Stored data

○ ○ ○ ○

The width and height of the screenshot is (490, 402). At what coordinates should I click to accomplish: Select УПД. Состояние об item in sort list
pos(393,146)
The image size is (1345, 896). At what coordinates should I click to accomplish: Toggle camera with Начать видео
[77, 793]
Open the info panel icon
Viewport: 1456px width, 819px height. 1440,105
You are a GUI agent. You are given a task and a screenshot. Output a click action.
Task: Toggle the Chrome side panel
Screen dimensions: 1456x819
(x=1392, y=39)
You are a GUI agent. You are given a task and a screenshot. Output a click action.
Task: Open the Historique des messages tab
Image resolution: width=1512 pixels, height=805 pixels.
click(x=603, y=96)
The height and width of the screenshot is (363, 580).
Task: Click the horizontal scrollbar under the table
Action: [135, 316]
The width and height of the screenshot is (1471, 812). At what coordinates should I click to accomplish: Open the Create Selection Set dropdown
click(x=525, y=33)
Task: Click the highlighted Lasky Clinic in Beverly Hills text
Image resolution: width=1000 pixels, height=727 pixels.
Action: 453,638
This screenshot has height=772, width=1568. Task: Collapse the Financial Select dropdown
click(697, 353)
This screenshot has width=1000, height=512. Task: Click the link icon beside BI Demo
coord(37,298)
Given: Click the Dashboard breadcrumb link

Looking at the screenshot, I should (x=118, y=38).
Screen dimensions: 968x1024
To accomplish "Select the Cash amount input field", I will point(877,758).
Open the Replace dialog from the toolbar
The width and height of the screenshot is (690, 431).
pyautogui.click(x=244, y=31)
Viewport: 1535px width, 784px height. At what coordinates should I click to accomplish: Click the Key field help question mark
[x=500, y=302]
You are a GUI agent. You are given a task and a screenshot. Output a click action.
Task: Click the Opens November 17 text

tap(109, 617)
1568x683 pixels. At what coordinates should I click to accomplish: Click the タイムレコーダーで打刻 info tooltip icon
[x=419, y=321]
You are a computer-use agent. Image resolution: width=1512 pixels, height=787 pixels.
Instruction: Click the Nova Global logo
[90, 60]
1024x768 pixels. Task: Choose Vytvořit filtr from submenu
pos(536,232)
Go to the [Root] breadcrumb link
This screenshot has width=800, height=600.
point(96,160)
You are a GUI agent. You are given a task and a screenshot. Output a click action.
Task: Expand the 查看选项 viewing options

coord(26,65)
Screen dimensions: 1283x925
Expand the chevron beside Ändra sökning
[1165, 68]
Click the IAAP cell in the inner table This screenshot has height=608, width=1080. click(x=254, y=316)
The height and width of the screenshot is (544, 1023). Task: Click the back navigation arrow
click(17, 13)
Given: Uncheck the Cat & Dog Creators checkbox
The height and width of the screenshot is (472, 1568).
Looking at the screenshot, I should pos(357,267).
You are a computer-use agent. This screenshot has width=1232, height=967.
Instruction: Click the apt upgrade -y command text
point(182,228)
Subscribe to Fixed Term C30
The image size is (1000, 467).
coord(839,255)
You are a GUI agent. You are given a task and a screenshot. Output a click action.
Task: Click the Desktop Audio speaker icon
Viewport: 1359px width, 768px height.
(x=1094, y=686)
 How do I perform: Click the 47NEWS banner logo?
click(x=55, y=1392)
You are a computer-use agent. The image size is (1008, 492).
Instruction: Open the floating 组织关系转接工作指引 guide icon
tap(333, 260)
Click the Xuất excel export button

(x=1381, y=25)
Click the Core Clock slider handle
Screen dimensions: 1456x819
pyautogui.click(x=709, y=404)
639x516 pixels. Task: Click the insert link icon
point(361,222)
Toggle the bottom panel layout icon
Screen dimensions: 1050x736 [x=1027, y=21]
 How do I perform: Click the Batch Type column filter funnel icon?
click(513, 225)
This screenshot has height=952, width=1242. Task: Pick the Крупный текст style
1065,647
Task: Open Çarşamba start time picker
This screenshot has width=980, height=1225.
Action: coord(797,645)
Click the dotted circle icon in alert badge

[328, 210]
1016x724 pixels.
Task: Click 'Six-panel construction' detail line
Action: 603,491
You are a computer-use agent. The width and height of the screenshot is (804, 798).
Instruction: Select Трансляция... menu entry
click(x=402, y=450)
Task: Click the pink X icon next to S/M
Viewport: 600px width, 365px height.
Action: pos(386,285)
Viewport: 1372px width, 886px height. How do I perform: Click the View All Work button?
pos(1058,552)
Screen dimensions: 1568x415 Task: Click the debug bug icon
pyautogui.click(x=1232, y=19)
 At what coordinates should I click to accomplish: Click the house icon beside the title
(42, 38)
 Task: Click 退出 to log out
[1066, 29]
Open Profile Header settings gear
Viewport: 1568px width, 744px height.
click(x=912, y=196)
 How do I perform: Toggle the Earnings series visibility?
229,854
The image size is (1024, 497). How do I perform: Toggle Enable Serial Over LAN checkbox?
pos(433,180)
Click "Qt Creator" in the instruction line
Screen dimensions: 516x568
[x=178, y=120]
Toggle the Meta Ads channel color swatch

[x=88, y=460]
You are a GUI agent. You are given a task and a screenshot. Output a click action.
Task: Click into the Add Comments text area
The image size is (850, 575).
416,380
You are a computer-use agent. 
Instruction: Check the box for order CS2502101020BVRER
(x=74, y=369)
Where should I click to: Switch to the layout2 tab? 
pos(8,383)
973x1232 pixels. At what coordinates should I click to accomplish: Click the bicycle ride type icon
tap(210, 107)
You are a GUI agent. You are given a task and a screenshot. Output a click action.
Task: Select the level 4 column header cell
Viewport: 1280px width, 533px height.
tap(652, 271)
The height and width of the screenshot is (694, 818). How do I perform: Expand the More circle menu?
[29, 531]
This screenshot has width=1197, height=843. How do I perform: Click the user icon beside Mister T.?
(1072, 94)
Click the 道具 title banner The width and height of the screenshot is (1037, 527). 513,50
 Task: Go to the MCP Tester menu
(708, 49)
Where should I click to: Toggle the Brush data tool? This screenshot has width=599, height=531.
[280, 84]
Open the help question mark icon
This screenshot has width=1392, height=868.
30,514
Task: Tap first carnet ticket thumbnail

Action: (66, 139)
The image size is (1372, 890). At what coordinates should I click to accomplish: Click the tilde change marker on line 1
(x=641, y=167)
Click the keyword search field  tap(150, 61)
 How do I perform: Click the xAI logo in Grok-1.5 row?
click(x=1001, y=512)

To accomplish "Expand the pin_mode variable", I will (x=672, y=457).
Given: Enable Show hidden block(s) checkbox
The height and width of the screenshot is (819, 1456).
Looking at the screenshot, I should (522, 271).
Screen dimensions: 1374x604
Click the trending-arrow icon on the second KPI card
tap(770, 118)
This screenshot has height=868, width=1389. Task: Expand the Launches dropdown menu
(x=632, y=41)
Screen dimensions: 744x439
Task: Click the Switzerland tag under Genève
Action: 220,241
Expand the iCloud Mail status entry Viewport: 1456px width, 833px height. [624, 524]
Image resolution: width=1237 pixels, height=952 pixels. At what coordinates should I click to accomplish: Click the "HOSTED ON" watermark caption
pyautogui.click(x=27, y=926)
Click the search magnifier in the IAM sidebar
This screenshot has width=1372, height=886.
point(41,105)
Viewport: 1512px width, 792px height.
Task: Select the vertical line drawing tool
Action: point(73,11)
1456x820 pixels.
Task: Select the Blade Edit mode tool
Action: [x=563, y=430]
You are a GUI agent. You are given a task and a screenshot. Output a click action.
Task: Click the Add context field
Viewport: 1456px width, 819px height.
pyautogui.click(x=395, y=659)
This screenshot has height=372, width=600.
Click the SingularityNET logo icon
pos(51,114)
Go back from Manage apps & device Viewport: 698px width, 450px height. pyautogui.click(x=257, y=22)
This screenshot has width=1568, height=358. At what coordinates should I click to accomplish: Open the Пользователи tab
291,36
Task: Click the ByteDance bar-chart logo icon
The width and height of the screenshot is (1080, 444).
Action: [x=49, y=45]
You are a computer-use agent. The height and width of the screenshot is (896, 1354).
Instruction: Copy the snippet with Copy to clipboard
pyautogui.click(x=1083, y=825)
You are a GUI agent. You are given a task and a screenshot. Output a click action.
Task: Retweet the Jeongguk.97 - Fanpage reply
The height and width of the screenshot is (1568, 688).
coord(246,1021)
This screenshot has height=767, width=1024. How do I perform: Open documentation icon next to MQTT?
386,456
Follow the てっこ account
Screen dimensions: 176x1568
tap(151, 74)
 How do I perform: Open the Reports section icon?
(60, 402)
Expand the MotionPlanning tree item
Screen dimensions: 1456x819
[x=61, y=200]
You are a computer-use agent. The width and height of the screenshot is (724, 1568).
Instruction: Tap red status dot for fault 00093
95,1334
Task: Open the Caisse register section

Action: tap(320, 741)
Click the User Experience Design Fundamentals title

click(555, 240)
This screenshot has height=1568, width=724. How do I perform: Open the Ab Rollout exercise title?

○ ○ ○ ○

**The task**. Count the lines in the stored data that contain the string "from", treating case as significant, and give only the number.

**Result below**. 3